CKXX-FM is a Canadian radio station broadcasting from Corner Brook, Newfoundland and Labrador on 103.9 MHz with a classic rock format branded on-air as 97.5 K-Rock. It is currently owned by Stingray Group.

==History==
CKXX-FM launched by the noted broadcaster Alex J. Walling on August 6, 1984 as CKWK at 1340 kHz.

For the first year and a half of CKWK's existence, they tried many things to bring up listenership and broaden the appeal of its fledgling station. Many of these programs were quite successful. The Jukebox Saturday Night Party was quite popular and would attract listeners from as far away as Gander who were able to receive CKWK's 10,000-watt signal clearly at night. CKWK would also host themed weekends such as the Rock 'n Roll Weekend and a weekend featuring the History of Country music with Country Radio Legend Ralph Emery.

However, CKWK was up against the incumbent CFCB, whose motto was "The Station You Grew Up On", who at the time played 50% country music from 6AM–6PM. So, in January 1986, the format was changed from country to Top 40/CHR. However, due to the possibility of a conflict with CFCB's evening and overnight Top 40 heavy format, CKXX were forced to change their format to MOR. By the summer of 1987, CKWK had been reduced to a skeleton staff with automation 18 hours a day, using a very limited library of music that was adult contemporary in format. The automation system was far from perfect. Dead air, and two sources playing on air at once were common during that time. The tapes that were used were of such poor quality that even with the limitations imposed by AM broadcasting, a listener with a good ear could notice the low quality sound that the tape provided.

In 1988, CKWK became an affiliate of Music Radio, a national radio service fed to stations via ANIK Satellite that played an AC format. CKWK became CKXX, the station switched to the sister service of Music Radio - Star Country.

On December 31, 1989 at 7:00 PM, the station manager at the time, Fred Trainor, went on the air to announce the transition of CKWK to 1340 KIXX Country/95.1 Deer Lake. CKWK became CKXX and adopted a country format. The first song played was "Guitars, Cadillacs" by Dwight Yoakam.
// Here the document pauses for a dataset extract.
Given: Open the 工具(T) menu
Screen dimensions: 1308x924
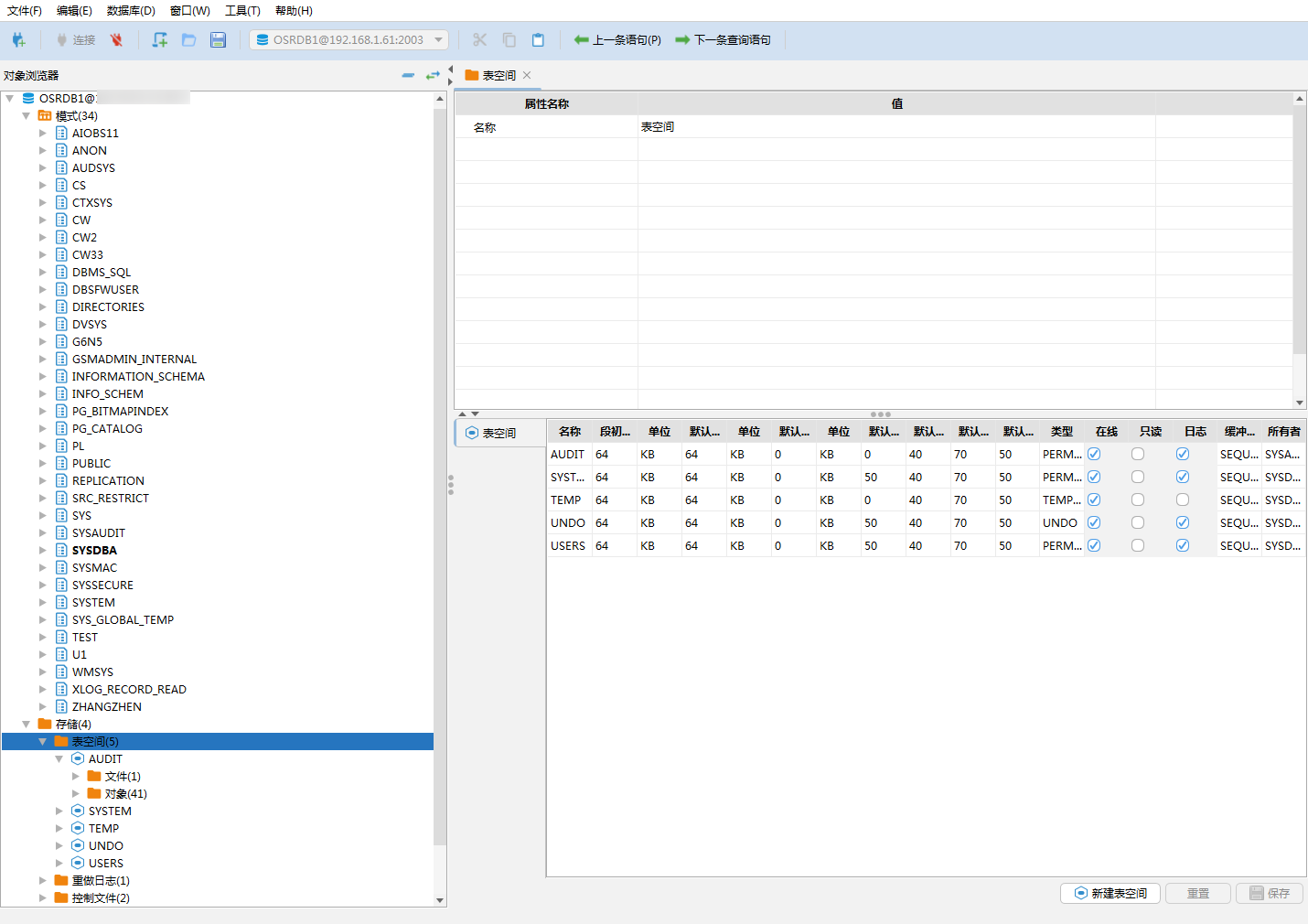Looking at the screenshot, I should pyautogui.click(x=242, y=11).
Over the first few months, CKXX was locally staffed for 18 hours a day with overnight programming being provided by satellite. The service was called Star Country. Eventually, it would be replaced by Country Coast to Coast - Cryin', Lovin' or Leavin' with Shelly Fraiser as well as other network announcers. At one point, Country Coast to Coast was piped in as much as 15 hours a day with local announcers doing morning/afternoon drive as well as noon shows. The style of Country music played on CKXX was a blend of current day Country music hits mixed with Classic Country from 1960 to the present day.

In 1997, CKXX moved to 103.9 FM, retaining the country format it ran for years until the early 2000s, when it re-branded from KIXX Country to Magic 103 with a hot adult contemporary format, and shortly afterwards to 103.9 K-Rock. The other two "KIXX" stations outside of St. John's, CKXD-FM in Gander and CKXG-FM in Grand Falls-Windsor, were also branded with the "Magic" name and then subsequently to "K-Rock", which aired an active rock format until January 26, 2009, where it changed its format to classic rock after a listener opinion poll.
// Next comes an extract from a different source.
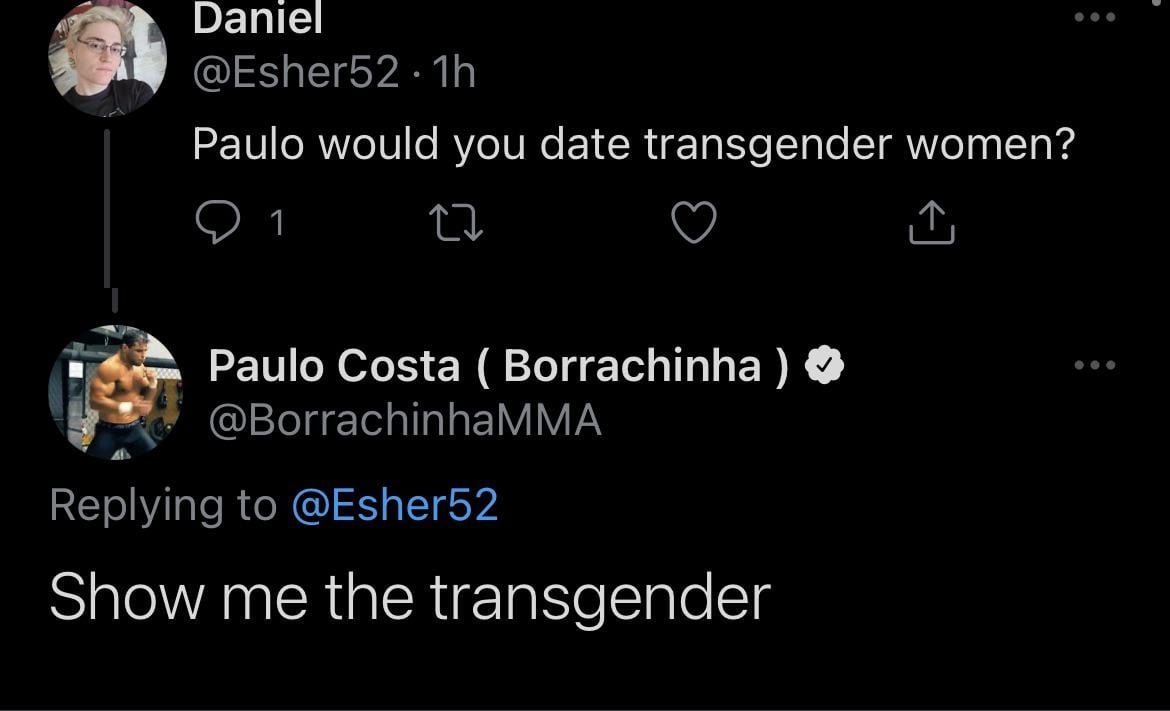Click the reply text "Show me the transgender"
The width and height of the screenshot is (1170, 711).
coord(410,598)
On December 20, 1999, the CRTC approved the application for authority to acquire the assets of CKXX-FM Corner Brook and its transmitter CKXX-FM-1 Stephenville from Western Broadcasting Limited (Western), and for a broadcasting license to continue the operation of this undertaking.

As of March 9, 2022, CKXX no longer originates any local programming from Corner Brook following the closure of its studios and termination of on-air personnel by Stingray. All content of this station is now simulcast from VOCM-FM in St. John's, with the exception of local commercials. CKXX's sister station, CFCB, also shared the same fate as it shared studio facilities and personalities.

==Rebroadcasters==
CKXX had a rebroadcaster in Deer Lake (CKXX-1-FM, originally CJDY-FM) at 95.1 MHz, but was shut down after switching frequencies. There is now a rebroadcaster in Stephenville (CKXX-FM-1), originally at 95.3 MHz, but later moved to 95.9 in 2005.